The New Catholic Encyclopedia concludes:

After a certain stage of intrauterine development it is perfectly evident that fetal life is fully human. Although some might speculate as to when that stage is reached, there is no way of arriving at this knowledge by any known criterion; and as long as it is probable that embryonic life is human from the first moment of its existence, the purposeful termination (is immoral).

Tadeusz Pacholczyk of the National Catholic Bioethics Center writes that the modern Magisterium has carefully avoided confusing "human being" with "human person", and avoids the conclusion that every embryonic human being is a person, which would raise the question of "ensoulment" and immortal destiny.

The Catechism of the Catholic Church says that since the 1st century the Church has affirmed that every procured abortion is a moral evil; the Catechism states that this position "has not changed and remains unchangeable".

The Church teaches that the inalienable right to life of every innocent human being is a constitutive element of a civil society and its legislation.
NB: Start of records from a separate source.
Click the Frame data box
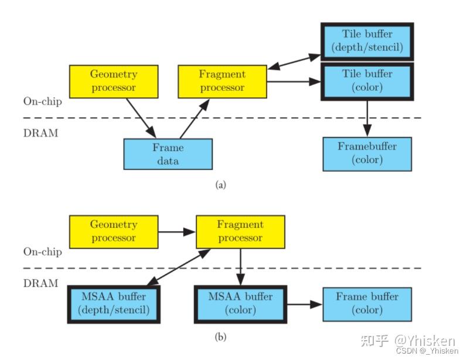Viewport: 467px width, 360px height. [168, 154]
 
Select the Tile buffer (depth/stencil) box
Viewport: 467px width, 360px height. [367, 41]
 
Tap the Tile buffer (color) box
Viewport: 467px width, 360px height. [367, 81]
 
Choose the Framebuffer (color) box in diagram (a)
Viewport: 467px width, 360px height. [367, 152]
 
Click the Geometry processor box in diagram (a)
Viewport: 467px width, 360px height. [114, 80]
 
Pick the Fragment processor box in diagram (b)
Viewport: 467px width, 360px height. [240, 231]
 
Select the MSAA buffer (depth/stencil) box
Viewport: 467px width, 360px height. [114, 303]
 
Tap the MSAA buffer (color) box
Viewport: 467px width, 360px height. [240, 303]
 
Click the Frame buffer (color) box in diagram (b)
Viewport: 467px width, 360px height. [367, 303]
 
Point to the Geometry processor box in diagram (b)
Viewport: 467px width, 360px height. [114, 231]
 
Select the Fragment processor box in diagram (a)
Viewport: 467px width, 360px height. [221, 80]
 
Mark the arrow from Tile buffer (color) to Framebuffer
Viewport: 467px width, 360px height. [367, 119]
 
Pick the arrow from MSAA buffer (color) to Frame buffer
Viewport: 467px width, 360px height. [304, 304]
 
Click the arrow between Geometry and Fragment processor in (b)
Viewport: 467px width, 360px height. [177, 232]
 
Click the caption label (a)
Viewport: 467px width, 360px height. [220, 185]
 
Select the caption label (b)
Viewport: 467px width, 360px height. [220, 337]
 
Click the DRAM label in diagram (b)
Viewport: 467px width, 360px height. [40, 283]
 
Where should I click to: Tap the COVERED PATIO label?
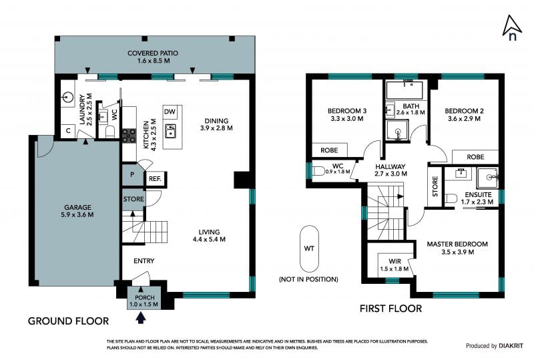153,53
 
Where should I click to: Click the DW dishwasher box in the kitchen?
170,112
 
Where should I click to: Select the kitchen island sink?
171,131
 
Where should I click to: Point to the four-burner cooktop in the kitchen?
129,136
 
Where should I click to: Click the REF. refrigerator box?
155,178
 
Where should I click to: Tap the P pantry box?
132,174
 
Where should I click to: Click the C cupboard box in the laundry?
69,130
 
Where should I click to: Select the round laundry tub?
68,97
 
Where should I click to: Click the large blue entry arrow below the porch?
141,318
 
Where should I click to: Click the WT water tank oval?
309,248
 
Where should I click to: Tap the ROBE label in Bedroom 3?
329,150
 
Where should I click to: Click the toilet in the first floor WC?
318,170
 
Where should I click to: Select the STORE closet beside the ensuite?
435,186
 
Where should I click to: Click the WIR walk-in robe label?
394,261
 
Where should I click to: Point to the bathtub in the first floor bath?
405,90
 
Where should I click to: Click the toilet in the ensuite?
451,198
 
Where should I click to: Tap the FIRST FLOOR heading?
390,309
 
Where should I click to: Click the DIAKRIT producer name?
511,346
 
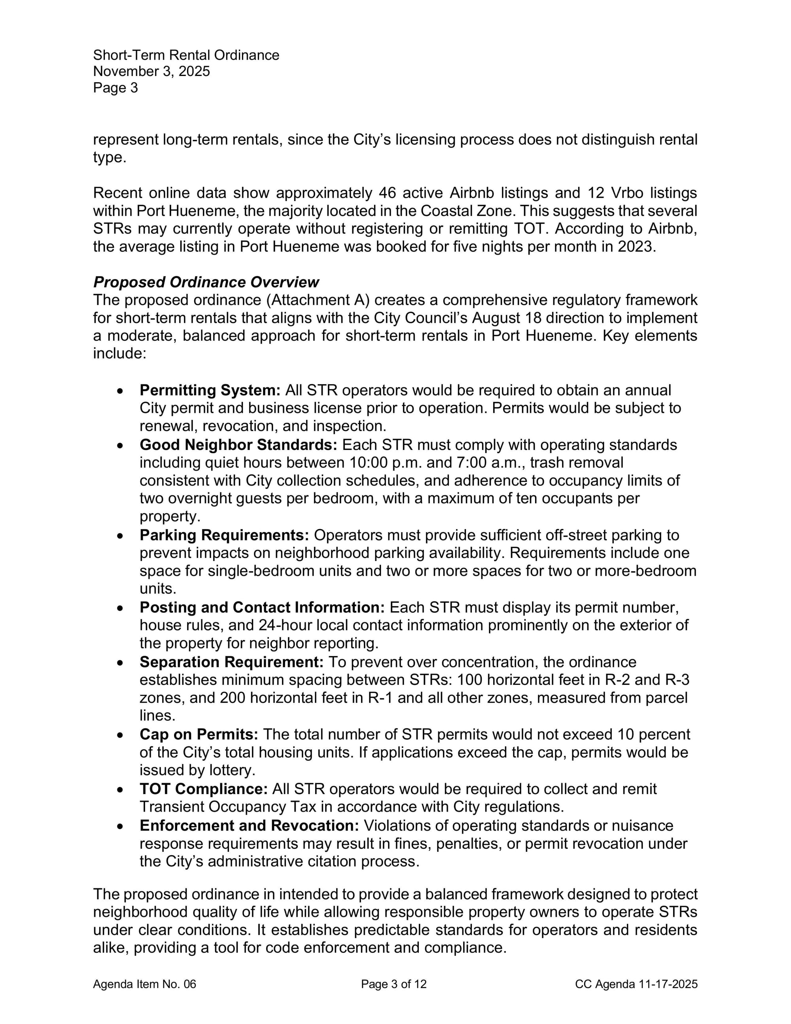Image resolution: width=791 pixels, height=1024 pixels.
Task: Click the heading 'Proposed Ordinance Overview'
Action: [x=206, y=282]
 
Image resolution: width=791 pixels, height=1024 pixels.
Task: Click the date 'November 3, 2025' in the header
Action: [x=151, y=71]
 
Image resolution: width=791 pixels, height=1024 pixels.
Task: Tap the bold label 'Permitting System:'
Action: [x=210, y=390]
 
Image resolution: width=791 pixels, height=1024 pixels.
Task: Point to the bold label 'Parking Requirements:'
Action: [x=224, y=535]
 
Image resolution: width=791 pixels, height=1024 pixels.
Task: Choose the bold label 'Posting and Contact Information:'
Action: [x=262, y=607]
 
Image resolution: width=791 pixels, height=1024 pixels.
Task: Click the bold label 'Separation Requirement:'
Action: [x=231, y=662]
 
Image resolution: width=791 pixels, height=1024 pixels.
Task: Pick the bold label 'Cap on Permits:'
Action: [x=199, y=734]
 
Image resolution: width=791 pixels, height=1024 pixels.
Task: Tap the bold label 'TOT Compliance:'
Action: [x=203, y=789]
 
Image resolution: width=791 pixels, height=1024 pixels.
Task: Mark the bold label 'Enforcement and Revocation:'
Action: [x=249, y=825]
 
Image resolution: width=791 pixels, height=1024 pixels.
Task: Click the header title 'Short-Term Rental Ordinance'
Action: [x=186, y=55]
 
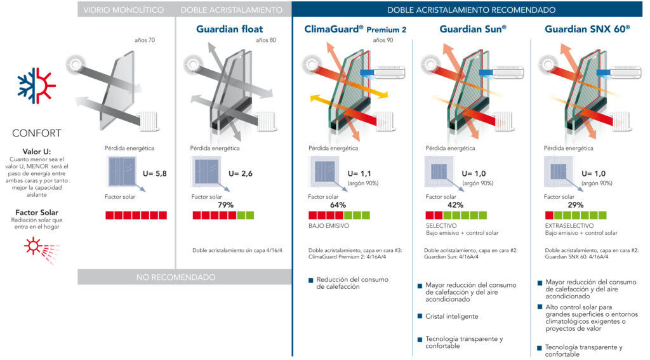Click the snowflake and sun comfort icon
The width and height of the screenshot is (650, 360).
[x=37, y=86]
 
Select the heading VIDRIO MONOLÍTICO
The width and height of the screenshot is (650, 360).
[x=124, y=10]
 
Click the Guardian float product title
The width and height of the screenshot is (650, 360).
[x=229, y=29]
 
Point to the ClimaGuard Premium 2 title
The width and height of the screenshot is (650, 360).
[x=355, y=29]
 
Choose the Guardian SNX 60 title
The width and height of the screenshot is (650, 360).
[x=587, y=29]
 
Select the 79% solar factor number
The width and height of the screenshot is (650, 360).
[x=225, y=205]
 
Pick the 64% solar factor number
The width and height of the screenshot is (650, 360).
[x=338, y=205]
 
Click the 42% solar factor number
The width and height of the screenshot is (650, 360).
[x=455, y=205]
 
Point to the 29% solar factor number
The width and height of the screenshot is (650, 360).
[x=576, y=205]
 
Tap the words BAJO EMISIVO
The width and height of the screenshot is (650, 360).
[x=328, y=226]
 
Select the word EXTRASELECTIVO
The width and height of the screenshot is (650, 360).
[x=569, y=226]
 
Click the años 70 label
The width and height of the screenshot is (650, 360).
[x=144, y=40]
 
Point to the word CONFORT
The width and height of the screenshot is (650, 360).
[x=37, y=133]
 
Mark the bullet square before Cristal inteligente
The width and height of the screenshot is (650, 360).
[x=420, y=316]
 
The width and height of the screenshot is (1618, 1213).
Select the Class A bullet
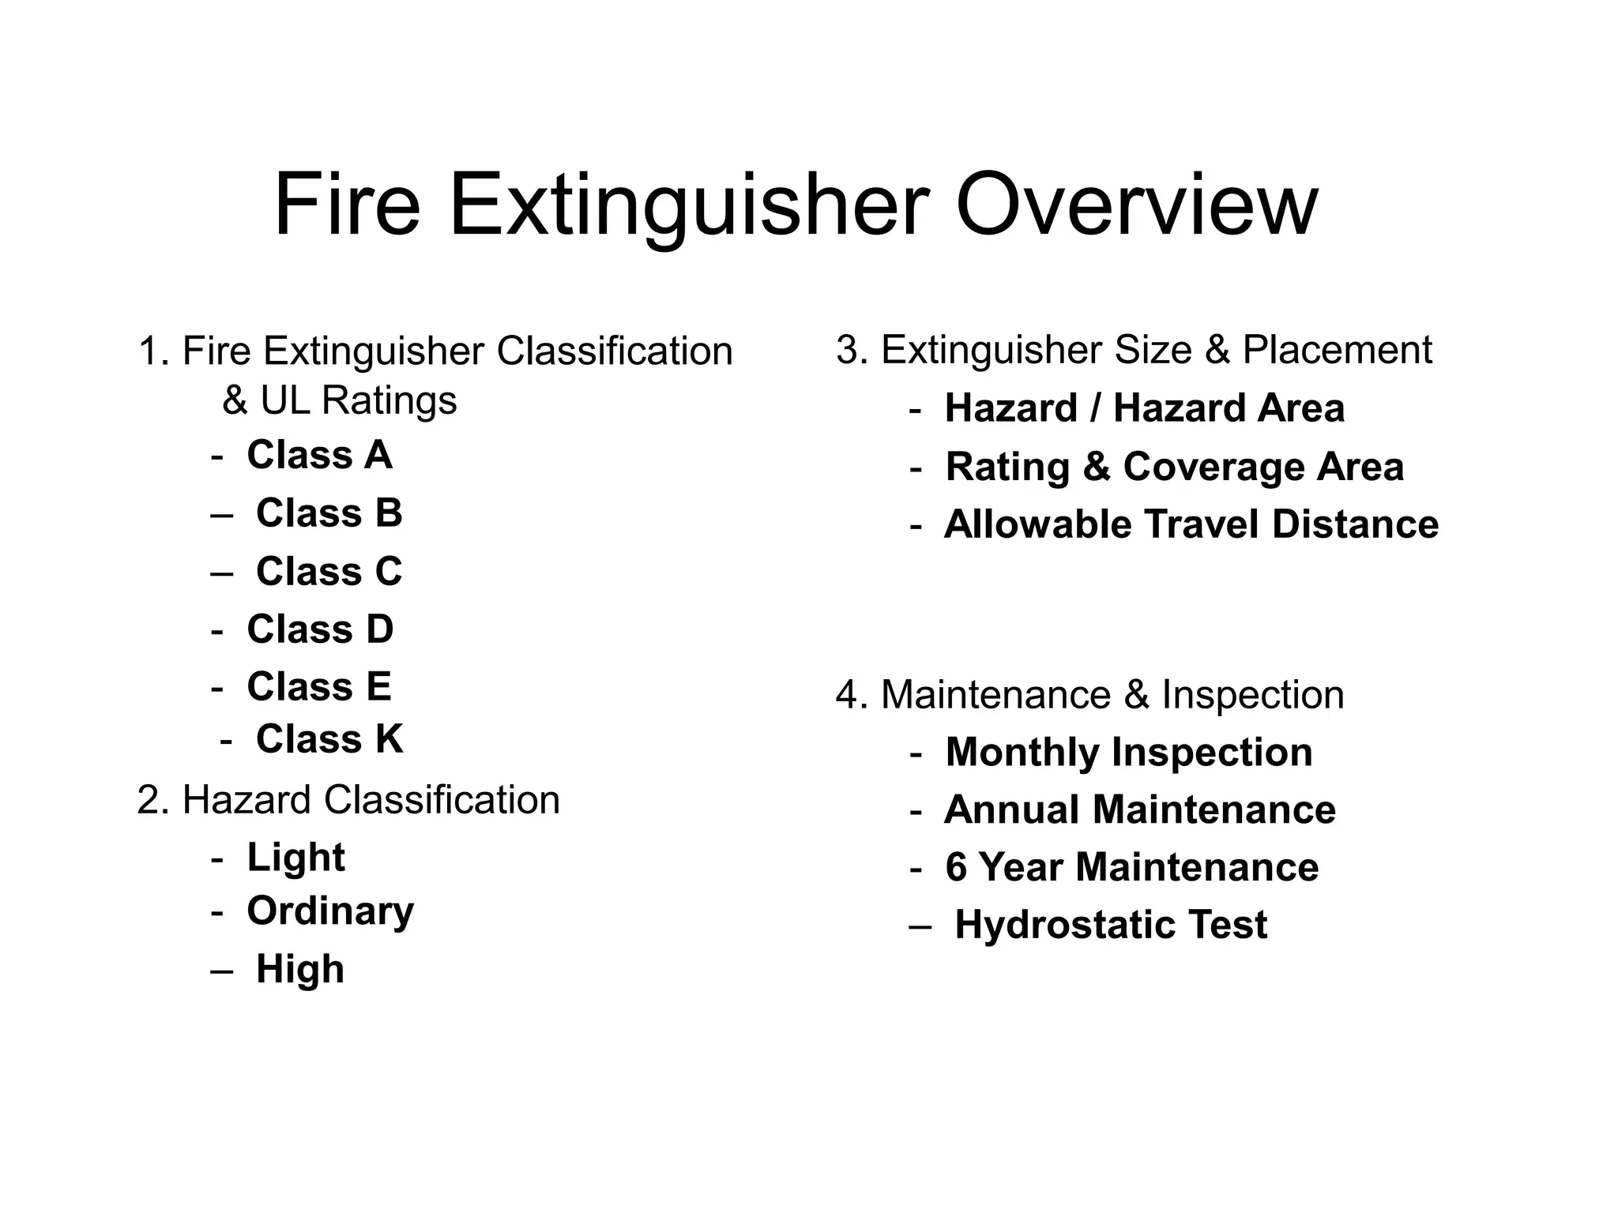319,455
In other words, it is beholden upon society to legally protect the life of the unborn.

Catholic theologians trace Catholic thought on abortion to early Christian teachings such as the Didache, the Epistle of Barnabas and the Apocalypse of Peter. In contrast, Catholic philosophers Daniel Dombrowski and Robert Deltete analyzed Church theological history and the "development of science" in A Brief, Liberal, Catholic Defense of Abortion to argue that a position in favor of abortion rights is "defensibly Catholic".

===COVID-19 vaccines===
Due to the anti-abortion stance, some Catholics oppose receiving vaccines derived from fetal cells obtained via abortion. On 21 December 2020, and regarding COVID-19 vaccination, the Congregation for the Doctrine of the Faith emitted a document stating that "it is morally acceptable to receive COVID-19 vaccines that have used cell lines from aborted fetuses in their research and production process" when no alternative vaccine is available, since "the moral duty to avoid such passive material cooperation is not obligatory if there is a grave danger, such as the otherwise uncontainable spread of a serious pathological agent." The document states that receiving the vaccine does not constitute endorsement of the practice of abortion, and that "the morality of vaccination depends not only on the duty to protect one's own health, but also on the duty to pursue the common good." The document cautions further:
Those who, however, for reasons of conscience, refuse vaccines produced with cell lines from aborted fetuses, must do their utmost to avoid, by other prophylactic means and appropriate behavior, becoming vehicles for the transmission of the infectious agent. In particular, they must avoid any risk to the health of those who cannot be vaccinated for medical or other reasons, and who are the most vulnerable.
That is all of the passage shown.